- WHAT YOU WILL DO
Give the number of lines below with "computer" in them, leaving out anything else.
STUDY MATERIAL Block Start
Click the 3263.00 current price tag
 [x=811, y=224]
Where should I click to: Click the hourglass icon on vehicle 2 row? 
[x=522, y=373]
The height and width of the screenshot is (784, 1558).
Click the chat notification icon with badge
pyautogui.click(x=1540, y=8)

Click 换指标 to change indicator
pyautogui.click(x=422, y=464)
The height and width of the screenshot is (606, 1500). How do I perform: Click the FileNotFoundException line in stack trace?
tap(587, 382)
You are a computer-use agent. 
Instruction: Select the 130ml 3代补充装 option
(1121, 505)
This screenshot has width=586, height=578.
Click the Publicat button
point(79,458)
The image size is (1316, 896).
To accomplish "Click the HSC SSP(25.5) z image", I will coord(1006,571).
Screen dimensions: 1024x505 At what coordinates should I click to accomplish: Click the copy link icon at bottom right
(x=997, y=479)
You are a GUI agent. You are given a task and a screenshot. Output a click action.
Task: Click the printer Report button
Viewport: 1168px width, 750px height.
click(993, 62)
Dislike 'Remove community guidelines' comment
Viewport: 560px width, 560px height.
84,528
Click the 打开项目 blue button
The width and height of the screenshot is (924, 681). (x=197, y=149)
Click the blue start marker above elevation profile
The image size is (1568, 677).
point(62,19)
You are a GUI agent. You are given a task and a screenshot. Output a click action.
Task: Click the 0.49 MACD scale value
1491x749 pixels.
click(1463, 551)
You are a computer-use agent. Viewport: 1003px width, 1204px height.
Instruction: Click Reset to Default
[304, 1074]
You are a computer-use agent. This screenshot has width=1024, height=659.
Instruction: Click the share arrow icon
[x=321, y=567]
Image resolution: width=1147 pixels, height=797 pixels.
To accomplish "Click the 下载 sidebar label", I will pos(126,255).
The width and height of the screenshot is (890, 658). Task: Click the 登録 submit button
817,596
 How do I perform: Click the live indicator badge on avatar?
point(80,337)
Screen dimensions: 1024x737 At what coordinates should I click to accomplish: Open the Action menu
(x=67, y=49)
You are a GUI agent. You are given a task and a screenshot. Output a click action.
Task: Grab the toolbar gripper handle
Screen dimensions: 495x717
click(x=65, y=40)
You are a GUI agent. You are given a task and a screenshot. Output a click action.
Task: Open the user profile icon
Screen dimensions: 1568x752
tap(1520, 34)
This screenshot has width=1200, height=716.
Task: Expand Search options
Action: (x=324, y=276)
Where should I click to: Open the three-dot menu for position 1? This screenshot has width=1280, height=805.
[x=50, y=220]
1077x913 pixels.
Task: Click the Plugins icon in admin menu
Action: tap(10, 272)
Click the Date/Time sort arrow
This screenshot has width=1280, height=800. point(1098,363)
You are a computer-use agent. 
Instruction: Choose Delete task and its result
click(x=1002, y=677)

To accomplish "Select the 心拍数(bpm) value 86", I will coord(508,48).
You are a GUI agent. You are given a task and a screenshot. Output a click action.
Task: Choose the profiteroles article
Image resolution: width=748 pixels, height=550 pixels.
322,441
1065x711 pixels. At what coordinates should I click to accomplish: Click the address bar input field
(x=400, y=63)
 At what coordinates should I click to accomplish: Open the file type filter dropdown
STUDY MATERIAL Block End
- TASK RESPONSE
4